Our only hope is that, once a full knowledge of the evils breaks upon the people, they will resist them and clear the way for a happier state of things. It is a sorrowful thing that so many innocent must suffer for the sins and the follies of others, and for the sake of the children growing up, we must not relax our efforts, however hard we may be pressed.

WPA - Prime Minister Mr Hughes’ Incites to Murder

Woman Voter
27 January 1916:
Mr Hughes has left his unfortunate country to drag on as best it can until he returns in May. Yet, according to him, who, like leeches, are sucking at its vital parts, these persons - those who do not like the war - conscription, commercial exploitation, militarism - in any form - must be fallen upon with the “ferocity of a Bengal tiger”.

Such expressions from the Prime Minister are nothing short of incitements to murder. If the larrikins go so far as to kick someone to death, Mr Hughes will be responsible. It is very serious, too, to see leading articles in the “Argus” which are directly aimed at stirring up mob violence.

On 19th January the following passage occurred in the leading article -
“What comradeship can, in the days to come, exist between the unionists whose letters from the front have reiterated the pathetic cry, “Come and help us”, and the unionists who have done all they openly dared to discourage the enlistment of unionists? ... how, in short, shall the type of unionist which tarred and feathered Katz, ever associate in the pursuance of any cause with the type of unionist which first followed and afterwards condoled with Katz instead of rescinding his resolution?”

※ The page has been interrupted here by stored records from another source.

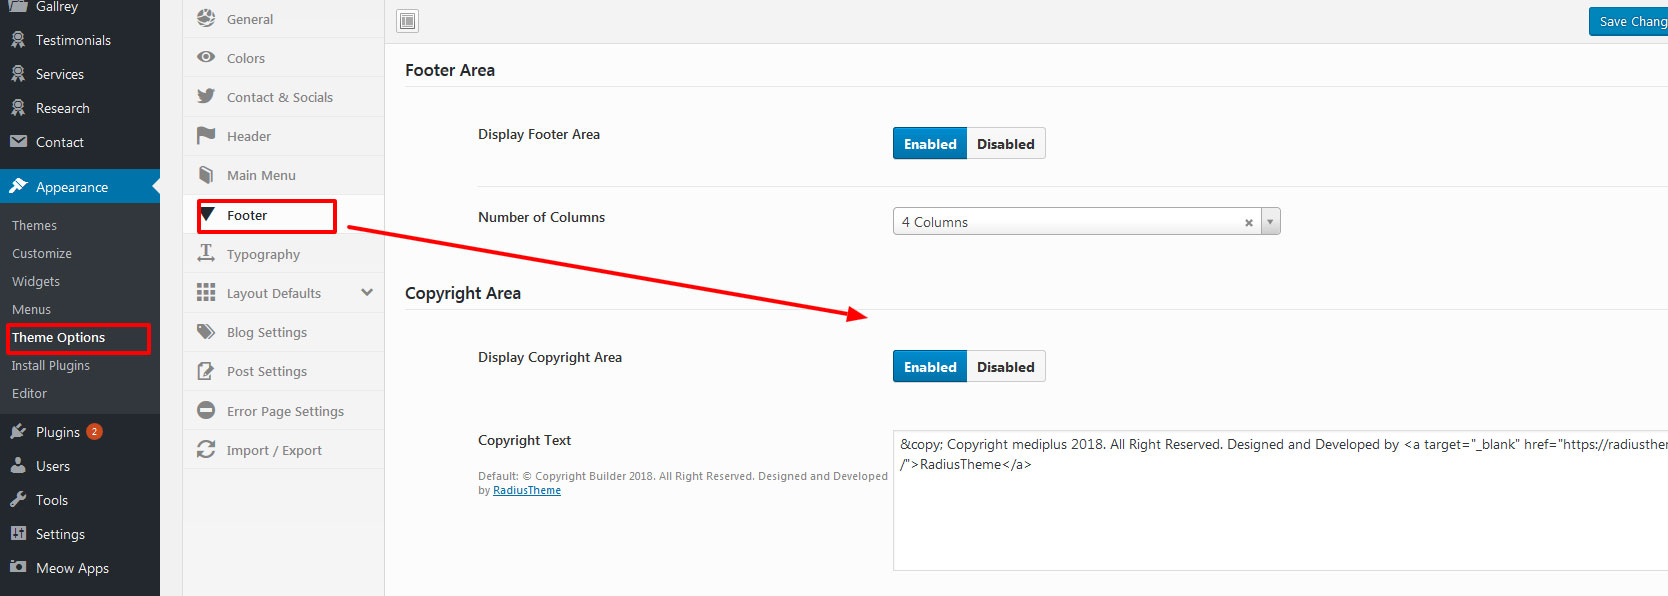Click inside the Copyright Text field
Image resolution: width=1668 pixels, height=596 pixels.
tap(1280, 500)
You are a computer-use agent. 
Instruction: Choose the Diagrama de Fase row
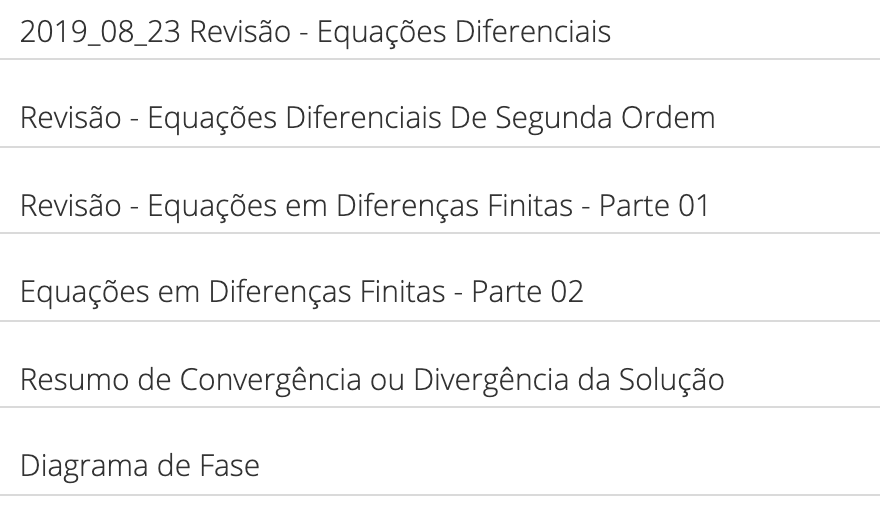pyautogui.click(x=440, y=451)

This is distinctly in support of the action of the ruffians who, 50 to 1, attacked Mr Katz, who never spoke against enlistment at all, but merely against the undemocratic constitution of the recruiting committees, as the “Argus” knows perfectly well - an unmistakable incitement to hooligans to make further murderous assaults upon persons whose views differ from those of the “Argus”.

WPA - This Meeting Condemns Action Defence Authorities

Woman Voter 27
January 1916:
Women’s Peace Army - This meeting condemns the action of the Government in permitting the soldiers to use violence in order to break up the public meetings of those who use their citizen’s right of free speech to advocate peace at this juncture.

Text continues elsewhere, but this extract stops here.